Hingga tawa itu berangsur reda. Tak layak mensyukuri adzab, walau manusia zaman now kerap menyangka adzab itu adalah kenikmatan dan anugerah. Wajah samudera yang terdongak terbahak-bahak, merunduk. Memejam. Gerimis. Air mata leleh, hampir tak tampak.
Dan wajah merunduk mencari. Apa yang sesungguh-sungguhnya telah terpendam jauh itu. Hati-hati. Lirih, sertai dengan tauhid. Karena selain di dasar sana ada pondasi borobudur, juga ada jasad Dasamuka. Terpeleset tanpa kesadaran tauhid bisa tertipu lagi.

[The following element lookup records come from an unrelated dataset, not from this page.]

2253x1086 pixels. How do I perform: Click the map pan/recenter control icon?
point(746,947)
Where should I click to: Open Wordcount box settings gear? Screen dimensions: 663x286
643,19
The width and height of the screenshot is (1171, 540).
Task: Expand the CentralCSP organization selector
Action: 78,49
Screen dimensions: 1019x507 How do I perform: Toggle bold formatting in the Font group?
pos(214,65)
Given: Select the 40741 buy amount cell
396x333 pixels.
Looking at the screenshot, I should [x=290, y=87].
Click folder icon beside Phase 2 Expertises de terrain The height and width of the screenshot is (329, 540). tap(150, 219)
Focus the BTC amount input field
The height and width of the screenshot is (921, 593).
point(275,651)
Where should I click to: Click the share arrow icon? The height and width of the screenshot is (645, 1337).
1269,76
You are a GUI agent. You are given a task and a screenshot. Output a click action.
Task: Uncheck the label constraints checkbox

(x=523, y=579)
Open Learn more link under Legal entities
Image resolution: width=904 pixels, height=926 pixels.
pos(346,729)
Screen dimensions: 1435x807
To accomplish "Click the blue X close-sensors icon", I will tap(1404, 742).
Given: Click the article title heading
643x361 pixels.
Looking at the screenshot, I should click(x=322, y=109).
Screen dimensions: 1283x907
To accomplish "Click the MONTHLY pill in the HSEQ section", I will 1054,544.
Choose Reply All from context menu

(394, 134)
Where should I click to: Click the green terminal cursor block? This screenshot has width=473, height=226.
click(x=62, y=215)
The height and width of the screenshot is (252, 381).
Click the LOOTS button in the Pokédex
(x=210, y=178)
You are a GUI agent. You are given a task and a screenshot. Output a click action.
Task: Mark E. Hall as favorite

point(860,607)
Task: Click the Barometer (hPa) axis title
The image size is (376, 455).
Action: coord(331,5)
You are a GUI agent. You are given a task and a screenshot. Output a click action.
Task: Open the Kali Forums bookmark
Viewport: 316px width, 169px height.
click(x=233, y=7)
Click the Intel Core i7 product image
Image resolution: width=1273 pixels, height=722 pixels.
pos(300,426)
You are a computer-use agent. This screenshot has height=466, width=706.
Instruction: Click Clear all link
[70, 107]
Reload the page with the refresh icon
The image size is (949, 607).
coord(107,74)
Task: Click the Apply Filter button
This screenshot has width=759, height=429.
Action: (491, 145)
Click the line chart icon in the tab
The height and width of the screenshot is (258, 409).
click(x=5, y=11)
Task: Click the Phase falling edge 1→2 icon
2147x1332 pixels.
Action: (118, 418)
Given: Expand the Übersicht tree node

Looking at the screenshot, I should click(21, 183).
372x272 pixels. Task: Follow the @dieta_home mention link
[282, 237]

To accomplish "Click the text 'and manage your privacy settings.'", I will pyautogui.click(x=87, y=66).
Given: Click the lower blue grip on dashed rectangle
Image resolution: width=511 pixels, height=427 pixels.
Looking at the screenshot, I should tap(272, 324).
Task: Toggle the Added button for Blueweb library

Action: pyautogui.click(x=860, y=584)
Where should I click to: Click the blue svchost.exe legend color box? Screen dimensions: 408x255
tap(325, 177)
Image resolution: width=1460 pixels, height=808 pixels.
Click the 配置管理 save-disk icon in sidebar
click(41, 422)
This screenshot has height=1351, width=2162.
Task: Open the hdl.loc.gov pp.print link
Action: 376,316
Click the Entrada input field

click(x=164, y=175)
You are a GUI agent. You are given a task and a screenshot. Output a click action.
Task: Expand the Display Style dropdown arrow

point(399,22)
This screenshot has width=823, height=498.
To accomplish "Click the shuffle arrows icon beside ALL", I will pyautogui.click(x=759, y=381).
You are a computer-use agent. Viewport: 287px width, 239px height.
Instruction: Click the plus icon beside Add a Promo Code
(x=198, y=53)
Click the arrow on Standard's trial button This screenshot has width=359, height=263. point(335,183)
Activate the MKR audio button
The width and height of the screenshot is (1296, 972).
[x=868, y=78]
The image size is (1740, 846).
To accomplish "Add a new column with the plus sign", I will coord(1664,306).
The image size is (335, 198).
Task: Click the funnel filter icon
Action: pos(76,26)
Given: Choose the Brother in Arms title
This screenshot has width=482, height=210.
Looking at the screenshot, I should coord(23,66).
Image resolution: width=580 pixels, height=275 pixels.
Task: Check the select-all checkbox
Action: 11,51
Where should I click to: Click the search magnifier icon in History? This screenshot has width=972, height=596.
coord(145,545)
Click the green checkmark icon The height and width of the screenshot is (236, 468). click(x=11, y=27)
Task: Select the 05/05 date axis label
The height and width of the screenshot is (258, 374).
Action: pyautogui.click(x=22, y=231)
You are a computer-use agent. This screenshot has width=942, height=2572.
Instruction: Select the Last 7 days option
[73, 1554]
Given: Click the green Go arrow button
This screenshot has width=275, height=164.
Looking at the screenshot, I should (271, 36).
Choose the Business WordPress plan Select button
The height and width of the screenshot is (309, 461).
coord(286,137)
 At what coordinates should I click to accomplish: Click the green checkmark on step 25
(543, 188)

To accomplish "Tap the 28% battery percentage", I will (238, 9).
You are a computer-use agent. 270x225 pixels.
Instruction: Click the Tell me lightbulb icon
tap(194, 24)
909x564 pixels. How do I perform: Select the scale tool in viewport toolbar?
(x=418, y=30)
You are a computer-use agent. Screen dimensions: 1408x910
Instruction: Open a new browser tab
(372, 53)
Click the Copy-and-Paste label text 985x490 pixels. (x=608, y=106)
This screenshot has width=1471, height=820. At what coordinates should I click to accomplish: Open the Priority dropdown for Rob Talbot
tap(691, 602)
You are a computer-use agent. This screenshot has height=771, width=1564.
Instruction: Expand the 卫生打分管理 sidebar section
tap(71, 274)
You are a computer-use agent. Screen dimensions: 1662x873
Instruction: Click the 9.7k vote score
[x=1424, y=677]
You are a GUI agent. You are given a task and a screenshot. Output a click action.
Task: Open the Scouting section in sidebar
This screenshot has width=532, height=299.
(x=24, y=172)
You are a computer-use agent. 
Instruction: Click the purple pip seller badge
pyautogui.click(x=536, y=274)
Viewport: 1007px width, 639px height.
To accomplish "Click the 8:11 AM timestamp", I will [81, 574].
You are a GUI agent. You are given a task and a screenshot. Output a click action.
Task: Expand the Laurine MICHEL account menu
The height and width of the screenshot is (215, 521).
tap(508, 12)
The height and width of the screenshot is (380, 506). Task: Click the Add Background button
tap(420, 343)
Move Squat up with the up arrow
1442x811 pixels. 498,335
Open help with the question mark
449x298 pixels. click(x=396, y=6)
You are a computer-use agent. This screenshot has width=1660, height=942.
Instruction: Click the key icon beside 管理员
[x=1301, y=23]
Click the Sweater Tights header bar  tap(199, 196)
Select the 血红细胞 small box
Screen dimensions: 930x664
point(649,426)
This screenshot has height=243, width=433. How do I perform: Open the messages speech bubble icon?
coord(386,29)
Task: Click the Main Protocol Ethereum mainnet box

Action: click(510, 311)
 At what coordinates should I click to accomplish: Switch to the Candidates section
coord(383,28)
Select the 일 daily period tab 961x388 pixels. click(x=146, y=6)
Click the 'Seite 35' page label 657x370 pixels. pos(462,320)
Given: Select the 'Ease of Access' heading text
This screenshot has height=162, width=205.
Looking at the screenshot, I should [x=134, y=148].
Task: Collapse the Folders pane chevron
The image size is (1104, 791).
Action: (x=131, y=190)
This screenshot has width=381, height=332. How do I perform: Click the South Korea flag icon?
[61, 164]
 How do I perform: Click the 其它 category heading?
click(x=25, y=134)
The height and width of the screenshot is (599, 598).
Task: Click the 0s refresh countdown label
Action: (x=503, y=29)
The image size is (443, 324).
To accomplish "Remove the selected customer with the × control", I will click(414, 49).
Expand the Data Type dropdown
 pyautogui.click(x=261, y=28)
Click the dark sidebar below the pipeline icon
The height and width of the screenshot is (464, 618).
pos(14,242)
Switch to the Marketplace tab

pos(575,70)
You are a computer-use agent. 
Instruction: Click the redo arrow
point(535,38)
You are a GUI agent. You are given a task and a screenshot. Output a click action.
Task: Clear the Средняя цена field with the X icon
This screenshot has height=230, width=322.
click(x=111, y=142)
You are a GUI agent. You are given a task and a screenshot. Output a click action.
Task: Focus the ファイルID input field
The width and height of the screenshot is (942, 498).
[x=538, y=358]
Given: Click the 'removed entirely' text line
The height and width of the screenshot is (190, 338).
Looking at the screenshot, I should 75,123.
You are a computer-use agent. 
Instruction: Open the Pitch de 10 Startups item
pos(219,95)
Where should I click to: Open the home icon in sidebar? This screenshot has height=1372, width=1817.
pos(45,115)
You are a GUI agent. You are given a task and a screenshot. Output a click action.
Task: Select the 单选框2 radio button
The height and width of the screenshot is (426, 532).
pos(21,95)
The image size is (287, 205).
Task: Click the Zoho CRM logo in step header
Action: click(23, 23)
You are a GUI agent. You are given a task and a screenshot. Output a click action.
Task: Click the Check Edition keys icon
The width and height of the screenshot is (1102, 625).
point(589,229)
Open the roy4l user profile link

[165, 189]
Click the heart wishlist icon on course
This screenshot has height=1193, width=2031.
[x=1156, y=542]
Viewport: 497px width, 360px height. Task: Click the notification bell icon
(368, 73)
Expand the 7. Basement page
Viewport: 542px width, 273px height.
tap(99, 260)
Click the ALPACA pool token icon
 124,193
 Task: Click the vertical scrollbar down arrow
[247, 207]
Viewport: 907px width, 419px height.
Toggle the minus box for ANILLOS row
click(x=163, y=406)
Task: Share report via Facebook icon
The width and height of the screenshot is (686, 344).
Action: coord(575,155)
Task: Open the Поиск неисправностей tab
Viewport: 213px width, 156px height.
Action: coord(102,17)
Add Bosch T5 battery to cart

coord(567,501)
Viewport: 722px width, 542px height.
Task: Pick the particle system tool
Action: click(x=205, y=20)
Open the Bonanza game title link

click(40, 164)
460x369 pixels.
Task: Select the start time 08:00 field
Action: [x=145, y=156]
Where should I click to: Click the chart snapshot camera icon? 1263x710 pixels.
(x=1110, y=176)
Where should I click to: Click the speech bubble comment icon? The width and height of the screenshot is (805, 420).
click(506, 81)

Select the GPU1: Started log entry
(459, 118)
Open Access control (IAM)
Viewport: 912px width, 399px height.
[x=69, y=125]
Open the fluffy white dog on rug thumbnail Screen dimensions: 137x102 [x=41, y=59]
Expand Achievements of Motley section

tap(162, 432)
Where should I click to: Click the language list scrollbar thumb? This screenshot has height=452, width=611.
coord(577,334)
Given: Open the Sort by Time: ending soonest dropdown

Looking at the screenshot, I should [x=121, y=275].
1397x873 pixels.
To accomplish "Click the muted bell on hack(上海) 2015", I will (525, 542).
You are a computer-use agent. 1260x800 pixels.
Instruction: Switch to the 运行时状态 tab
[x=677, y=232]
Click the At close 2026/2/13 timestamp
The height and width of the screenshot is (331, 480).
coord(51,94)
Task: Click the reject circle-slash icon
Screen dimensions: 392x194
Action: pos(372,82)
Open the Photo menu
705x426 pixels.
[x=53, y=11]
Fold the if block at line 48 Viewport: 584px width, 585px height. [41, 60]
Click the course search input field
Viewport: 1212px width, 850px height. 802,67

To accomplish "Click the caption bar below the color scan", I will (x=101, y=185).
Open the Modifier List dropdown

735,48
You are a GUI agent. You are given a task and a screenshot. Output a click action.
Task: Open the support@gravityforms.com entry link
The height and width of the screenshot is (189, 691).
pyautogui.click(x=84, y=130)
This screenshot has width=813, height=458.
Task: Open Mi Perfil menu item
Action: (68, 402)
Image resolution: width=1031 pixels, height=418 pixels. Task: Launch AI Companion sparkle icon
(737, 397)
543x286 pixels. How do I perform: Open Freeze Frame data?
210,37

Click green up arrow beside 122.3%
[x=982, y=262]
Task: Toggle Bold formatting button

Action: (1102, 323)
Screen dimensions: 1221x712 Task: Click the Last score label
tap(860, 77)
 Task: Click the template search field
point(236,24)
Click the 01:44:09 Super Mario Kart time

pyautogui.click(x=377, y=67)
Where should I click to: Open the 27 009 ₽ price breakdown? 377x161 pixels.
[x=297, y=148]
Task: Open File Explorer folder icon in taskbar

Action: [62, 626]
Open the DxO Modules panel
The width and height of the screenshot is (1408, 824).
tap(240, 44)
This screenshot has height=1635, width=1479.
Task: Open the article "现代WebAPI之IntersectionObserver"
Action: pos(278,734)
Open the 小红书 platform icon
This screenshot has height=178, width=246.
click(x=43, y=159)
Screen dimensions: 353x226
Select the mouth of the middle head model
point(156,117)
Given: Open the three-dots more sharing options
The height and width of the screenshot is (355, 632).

Merunduk semakin dalam. Lirih tahlil makin membenamkan wajah.
“laaa ilaaha illalaah… laa ilaaha illallah…”
Kemudian
“Huu… Yaa Huu…”
Wahai Dia. Wahai Engkau yang Dia. Wahai Hu. Wahai Dia Yang Engkau. Di mana wajah menghadap, di situ wajah-Mu.
“Yaa Huu…”
Kiri-kanan, di wajah manusia-manusia yang terlemahkan; mustadl’afin peradaban ada wajah-Mu. Mereka lemah tapi mereka kira mereka berkuasa. Mereka lemah maka mereka mencari-cari ideologi asing yang seolah melakukan pembelaan biar tampak heroik tapi justru melestarikan kegelapan, mereka butuh wacana abad lampau yang dimitoskan, merasa butuh kekayaan koorporasi, mereka butuh negara, butuh pemerintah, butuh jabatan, butuh ini-itu supaya tidak merasa lemah.
Padahal mereka butuh Dia.
“Yaa Huu…”
Padahal kita, kami, saya, kamu, kita, mereka butuh Dia Yang Sejati.
“Yaa Huu…”
Rupanya bukan ke sana atau ke situ. Bukan timur atau barat, bukan kiri atau kanan. Yang di Atas, ayat langit telah membatasi suara firman-Nya. Maka tengoklah ke bawah. Wajah menghadap ke bawah. Sujud. Wajah mencium kening ibu bumi; “ibumu, ibumu, ibumu”.
Resonan dari berbagai getar capaian peradaban telah saling bertemu. Angin perubahan mulai tak sabar. Hembusan “Huu..” Nafas peradaban. Tidak ada sesungguhnya nama samudera Pasifik, manusia pelaut, yang konon menamakan dan memberi batas-batasnya. Sebagaimana tidak ada nasion atau benua. Semua batas itu ilusi. Manusia memberi nama untuk mempermudah banyak hal namun kemudian terjebak sendiri pada penamaan.
Apalagi ketika lempeng kesadaran bumi mulai bergeser sedikit demi sedikit.
Hembuskan lah pada Ibu Bumi.
“Huu…”
Dan bersiaplah akan getarnya. Karena tidak sekali ini saja, getar kelembutan menjelma menjadi goncangan kenyataan.